DICRON INVESTMENTS (PVT) LTD v KAWA & ORS

HIGH COURT, HARARE

[Court Application HH 129-17]

January 16, 2017 and March 2, 2017

DUBE J

Practice and procedure – Rescission of judgment – Application for – Whether can be brought where order to be rescinded is before Supreme Court on appeal.

A judgment had been granted in proceedings in which applicant was not a party and had been appealed. Applicant took the position that a paragraph in the judgment affected it and had for that reason been granted in error in its absence. Before the appeal could be resolved, applicant brought an application for rescission of judgment in terms of r 449 (1)(a) of the High Court Rules, 1971 (RGN 1047 of 1971).
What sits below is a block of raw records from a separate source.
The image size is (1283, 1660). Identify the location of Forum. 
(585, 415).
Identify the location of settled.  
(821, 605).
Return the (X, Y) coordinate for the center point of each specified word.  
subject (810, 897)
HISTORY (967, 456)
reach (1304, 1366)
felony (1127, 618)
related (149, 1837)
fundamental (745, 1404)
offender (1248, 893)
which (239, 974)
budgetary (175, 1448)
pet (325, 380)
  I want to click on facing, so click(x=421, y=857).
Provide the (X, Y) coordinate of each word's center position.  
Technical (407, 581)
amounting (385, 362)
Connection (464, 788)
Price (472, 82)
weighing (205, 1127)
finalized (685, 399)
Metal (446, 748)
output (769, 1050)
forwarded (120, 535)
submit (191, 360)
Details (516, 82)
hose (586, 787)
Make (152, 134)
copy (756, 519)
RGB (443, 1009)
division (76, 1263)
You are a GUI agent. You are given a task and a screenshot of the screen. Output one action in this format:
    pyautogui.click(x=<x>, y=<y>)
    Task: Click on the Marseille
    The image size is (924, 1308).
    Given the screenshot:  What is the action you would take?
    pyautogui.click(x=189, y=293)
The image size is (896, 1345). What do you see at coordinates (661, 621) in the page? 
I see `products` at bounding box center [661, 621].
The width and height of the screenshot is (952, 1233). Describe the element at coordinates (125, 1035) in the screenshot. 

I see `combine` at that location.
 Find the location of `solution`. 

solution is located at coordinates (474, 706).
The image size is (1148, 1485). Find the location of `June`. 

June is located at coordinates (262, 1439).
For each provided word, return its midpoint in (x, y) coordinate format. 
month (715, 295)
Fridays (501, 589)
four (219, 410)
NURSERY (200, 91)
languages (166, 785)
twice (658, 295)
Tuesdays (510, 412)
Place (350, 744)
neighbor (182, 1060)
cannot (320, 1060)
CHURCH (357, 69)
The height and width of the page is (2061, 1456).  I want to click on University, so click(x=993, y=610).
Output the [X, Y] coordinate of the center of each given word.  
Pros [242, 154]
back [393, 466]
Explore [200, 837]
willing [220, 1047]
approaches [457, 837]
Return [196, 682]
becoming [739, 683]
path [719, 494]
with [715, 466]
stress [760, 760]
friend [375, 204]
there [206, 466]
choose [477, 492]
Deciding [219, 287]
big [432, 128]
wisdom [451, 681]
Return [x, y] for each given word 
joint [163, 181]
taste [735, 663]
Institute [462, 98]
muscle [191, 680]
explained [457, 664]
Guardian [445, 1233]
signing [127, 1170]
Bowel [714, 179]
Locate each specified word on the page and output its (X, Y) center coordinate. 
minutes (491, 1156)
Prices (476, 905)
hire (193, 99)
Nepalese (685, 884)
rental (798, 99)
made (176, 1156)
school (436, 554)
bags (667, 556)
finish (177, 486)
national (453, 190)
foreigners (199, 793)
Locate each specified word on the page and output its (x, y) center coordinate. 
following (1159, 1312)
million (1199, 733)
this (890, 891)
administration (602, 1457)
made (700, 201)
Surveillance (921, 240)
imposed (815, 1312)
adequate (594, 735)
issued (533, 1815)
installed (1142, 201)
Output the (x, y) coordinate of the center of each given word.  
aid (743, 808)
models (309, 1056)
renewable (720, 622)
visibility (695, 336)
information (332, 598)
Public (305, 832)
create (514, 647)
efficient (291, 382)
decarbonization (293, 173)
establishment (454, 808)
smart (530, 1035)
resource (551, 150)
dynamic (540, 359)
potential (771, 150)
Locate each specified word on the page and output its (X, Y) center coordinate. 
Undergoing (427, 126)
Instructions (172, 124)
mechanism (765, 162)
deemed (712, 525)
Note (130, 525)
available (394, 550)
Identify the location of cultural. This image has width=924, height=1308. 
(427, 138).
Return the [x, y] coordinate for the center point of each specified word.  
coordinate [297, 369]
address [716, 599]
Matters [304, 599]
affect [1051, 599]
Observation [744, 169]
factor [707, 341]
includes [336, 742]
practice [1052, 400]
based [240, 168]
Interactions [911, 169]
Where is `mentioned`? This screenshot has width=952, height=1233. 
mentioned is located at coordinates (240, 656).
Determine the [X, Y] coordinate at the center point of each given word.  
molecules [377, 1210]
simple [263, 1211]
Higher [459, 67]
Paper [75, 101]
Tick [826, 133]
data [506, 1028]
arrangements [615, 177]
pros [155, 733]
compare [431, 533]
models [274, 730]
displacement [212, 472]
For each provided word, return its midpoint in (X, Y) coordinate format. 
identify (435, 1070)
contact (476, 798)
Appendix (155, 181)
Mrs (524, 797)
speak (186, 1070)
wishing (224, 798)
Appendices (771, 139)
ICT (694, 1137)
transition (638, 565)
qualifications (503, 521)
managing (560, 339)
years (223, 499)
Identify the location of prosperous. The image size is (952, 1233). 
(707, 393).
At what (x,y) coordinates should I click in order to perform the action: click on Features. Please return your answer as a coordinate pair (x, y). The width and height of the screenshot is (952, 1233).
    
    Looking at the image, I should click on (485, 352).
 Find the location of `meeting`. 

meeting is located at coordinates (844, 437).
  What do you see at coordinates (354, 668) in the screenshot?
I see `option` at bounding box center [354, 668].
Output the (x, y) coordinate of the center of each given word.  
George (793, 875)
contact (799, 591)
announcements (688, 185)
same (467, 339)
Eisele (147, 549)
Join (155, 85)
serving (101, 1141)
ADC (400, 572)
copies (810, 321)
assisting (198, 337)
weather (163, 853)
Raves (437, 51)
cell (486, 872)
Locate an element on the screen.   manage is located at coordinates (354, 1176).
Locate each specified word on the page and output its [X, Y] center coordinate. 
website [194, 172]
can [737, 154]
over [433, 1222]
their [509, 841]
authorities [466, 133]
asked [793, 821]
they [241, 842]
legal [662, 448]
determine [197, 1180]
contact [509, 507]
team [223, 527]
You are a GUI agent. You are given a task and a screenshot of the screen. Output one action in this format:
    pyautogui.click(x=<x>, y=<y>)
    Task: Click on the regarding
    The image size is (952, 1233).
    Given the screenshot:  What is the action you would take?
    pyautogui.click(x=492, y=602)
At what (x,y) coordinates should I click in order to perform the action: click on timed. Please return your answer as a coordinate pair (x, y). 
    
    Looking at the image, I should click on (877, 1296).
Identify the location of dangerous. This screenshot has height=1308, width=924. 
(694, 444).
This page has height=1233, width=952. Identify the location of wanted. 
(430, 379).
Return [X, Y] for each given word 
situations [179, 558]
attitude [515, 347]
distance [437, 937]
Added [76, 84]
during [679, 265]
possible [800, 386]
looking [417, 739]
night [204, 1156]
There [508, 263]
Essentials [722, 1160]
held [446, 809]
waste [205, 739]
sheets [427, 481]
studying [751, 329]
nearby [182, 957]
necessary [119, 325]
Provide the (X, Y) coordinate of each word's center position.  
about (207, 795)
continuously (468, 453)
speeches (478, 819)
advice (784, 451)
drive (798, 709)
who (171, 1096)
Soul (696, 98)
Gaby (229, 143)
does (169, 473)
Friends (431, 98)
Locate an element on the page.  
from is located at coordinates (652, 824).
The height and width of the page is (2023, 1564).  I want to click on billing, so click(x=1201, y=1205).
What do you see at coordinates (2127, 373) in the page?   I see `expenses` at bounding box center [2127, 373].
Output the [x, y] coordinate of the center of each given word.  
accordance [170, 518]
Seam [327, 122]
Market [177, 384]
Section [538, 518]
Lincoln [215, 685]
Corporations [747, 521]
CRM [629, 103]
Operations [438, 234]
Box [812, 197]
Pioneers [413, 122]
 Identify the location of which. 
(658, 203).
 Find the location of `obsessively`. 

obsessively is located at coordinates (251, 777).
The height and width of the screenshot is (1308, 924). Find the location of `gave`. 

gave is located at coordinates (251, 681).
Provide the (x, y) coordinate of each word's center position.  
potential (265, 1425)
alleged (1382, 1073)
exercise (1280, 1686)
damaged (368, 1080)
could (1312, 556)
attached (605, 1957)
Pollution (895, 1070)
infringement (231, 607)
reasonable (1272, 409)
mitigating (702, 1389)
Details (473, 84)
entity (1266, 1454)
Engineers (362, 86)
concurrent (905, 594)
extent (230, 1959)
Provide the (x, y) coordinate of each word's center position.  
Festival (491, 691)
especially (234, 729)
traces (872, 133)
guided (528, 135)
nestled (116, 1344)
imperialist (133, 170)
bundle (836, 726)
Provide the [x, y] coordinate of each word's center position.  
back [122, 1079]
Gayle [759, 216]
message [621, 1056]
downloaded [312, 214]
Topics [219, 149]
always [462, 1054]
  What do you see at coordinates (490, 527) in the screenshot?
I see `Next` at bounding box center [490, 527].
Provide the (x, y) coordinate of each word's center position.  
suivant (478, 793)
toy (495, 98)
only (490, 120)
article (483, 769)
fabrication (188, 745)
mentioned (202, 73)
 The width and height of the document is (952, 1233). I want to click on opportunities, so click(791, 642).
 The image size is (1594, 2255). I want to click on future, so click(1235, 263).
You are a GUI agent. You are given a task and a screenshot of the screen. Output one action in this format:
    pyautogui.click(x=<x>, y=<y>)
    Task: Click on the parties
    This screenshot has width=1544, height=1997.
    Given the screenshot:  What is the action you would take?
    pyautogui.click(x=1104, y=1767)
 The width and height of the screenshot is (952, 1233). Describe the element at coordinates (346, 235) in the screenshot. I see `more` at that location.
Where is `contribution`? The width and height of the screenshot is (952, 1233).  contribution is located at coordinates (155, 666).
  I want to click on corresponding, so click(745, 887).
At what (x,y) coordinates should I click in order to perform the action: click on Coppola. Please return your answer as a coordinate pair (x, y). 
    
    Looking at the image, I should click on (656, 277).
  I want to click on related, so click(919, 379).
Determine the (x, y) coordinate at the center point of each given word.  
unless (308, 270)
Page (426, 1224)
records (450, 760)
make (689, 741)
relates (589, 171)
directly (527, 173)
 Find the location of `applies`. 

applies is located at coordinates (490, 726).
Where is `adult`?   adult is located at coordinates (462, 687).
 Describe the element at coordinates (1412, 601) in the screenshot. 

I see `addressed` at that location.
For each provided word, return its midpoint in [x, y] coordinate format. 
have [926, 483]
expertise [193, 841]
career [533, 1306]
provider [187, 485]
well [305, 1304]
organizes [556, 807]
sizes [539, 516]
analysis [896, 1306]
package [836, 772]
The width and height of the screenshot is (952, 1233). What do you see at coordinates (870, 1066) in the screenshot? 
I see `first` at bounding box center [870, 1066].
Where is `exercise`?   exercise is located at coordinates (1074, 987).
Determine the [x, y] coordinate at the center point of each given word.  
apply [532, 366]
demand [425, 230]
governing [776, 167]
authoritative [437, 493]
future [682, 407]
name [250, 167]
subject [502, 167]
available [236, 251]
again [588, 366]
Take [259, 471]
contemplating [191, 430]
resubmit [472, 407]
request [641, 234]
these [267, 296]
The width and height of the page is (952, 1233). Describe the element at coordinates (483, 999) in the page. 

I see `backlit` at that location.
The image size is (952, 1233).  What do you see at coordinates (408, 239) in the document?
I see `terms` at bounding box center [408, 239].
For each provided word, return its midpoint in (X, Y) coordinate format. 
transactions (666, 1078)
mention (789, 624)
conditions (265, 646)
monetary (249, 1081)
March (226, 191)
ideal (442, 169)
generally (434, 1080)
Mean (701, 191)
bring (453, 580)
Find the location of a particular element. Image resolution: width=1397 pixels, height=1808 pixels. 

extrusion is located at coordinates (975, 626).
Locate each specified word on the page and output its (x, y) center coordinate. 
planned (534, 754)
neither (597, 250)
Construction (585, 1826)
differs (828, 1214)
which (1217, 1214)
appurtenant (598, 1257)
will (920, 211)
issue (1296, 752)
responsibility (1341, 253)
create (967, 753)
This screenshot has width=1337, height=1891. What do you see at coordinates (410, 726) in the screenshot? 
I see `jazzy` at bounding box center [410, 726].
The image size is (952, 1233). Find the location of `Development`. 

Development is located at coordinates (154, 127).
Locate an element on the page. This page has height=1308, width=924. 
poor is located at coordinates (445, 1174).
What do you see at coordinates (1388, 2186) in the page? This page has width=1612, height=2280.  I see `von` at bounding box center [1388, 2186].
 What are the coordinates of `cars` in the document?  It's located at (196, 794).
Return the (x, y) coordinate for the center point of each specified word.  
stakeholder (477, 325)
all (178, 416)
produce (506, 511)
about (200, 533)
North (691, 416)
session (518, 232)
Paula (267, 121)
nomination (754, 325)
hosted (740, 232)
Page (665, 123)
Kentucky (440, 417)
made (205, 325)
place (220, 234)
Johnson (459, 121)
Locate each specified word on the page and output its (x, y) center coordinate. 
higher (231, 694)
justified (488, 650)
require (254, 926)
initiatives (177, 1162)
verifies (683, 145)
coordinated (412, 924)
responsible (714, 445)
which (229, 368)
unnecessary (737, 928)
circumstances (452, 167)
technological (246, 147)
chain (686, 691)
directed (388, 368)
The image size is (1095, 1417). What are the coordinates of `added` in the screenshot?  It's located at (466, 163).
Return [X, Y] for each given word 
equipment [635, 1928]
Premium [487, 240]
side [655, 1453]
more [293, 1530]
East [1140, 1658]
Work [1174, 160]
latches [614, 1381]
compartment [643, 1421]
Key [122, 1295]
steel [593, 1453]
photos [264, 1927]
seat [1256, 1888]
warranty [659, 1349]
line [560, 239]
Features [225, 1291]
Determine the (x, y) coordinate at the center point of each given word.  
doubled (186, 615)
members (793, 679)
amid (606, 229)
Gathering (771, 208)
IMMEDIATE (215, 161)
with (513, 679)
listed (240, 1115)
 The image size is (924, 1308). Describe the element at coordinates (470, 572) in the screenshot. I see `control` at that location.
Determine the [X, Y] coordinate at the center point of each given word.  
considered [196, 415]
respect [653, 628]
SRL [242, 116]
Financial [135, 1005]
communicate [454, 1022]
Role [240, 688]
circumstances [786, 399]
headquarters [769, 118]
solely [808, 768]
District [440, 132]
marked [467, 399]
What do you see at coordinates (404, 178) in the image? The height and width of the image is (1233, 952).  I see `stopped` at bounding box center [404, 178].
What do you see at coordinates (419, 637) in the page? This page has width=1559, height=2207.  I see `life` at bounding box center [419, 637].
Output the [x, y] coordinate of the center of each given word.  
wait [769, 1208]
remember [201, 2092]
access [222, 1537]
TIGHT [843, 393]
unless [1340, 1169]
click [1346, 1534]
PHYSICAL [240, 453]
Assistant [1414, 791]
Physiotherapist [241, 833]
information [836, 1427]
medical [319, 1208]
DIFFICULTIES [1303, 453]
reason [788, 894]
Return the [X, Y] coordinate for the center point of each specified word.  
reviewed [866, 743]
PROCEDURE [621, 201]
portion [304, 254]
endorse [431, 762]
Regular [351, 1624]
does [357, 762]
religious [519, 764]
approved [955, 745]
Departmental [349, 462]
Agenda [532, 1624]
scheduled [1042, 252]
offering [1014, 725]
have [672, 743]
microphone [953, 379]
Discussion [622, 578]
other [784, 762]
Held, that, the High Court will not permit an applicant to vary or set aside a judgment which is subject of an appeal in the Supreme Court as that would amount to an impermissible usurpation of the function of that court and would torpedo its processes.

Cases cited:

Derdale Investments (Pvt) Ltd v Econet Wireless (Pvt) Ltd & Ors 2014 (2) ZLR 662 (H), referred to

Mabwe Minerals Zimbabwe (Pvt) Ltd v Chiroswa Minerals (Pvt) Ltd & Ors HH 56-14 (unreported), referred to

Mushaishi v Lifeline Syndicate & Anor 1990 (1) ZLR 284 (H), referred to

Legislation considered:

High Court Rules, 1971 (RGN 1047 of 1971), O 1 r 4C, O 49 r 449

T Mpofu, for the applicant

P Charasikwa, for the first respondent

DUBE J:

A preliminary point of law is one that if properly taken in an application or action, is capable of disposing of a matter without the need for the court to delve into the merits of the matter. The party raising the preliminary point must be properly before the court and so should the matter. A respondent who fails to file a proper notice of opposition to an application which is not properly before the court cannot be deemed barred. Such an application cannot have consequences. An application made to uplift a bar operating against a respondent in an application that is improperly before the court is of no consequence and need not be determined by the court. A litigant who is improperly before the court and raises a preliminary point with intend to bar a respondent in circumstances where he clearly has no cause of action or is not properly before the court, only has himself to blame if the court declines to entertain his preliminary point or application to uplift the bar by the other side.

The rules of our court do not make provision for what happens where a litigant wishes to apply to rescind a default judgment in a case where an appeal is subsequently filed in the Supreme Court and the appeal is pending against an order or judgment granted in default. Further, the rules do not provide for rescission of judgment followed by joinder of a party where an order has been granted and in circumstances where the order or judgment is subject of an appeal in a superior court. A practice has developed where courts will not permit an applicant to vary or set aside a judgment which is subject of an appeal in the Supreme Court. The consideration behind this approach is to avoid restricting and torpedoing the functions of the Supreme Court. To allow such a state of affairs would amount to a lower court usurping the functions of a superior court and result in a procedural quagmire. A litigant who is aggrieved by the decision to grant default judgment is required to await the outcome of the appeal, to decide on the way forward.